[Extracted data entries]
....................

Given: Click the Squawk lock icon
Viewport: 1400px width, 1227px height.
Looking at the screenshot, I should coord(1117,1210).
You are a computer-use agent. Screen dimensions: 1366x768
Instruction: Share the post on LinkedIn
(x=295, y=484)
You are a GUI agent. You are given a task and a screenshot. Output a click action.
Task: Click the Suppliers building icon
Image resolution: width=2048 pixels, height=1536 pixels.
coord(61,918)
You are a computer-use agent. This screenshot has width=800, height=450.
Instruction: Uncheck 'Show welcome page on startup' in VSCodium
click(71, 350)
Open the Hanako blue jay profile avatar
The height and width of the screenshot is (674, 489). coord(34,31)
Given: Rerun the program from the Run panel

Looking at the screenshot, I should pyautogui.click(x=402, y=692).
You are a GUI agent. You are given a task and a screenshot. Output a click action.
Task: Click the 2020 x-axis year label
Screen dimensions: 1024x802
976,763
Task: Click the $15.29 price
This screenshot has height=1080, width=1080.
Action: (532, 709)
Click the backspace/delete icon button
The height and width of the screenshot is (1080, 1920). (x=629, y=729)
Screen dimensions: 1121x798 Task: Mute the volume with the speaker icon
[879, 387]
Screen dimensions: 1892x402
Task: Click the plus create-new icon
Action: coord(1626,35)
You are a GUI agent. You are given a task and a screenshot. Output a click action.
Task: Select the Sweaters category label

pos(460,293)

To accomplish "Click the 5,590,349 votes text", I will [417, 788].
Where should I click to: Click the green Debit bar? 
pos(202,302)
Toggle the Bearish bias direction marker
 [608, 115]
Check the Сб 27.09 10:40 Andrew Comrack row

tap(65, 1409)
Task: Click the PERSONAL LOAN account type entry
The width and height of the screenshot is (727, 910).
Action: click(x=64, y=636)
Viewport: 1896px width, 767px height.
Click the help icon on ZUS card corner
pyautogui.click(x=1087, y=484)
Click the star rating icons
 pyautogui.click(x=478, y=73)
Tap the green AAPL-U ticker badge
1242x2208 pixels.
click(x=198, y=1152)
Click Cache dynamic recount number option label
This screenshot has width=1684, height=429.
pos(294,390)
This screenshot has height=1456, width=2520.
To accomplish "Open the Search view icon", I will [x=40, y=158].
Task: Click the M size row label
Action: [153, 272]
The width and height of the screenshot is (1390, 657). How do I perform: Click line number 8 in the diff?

....................

▸ **PROMPT**
Copy out, word for word, the items from the line containing "Click Cache dynamic" through the end of the items.

▸ **ANSWER TO THE PROBLEM**
Click Cache dynamic recount number option label
This screenshot has width=1684, height=429.
pos(294,390)
This screenshot has height=1456, width=2520.
To accomplish "Open the Search view icon", I will [x=40, y=158].
Task: Click the M size row label
Action: [153, 272]
The width and height of the screenshot is (1390, 657). How do I perform: Click line number 8 in the diff?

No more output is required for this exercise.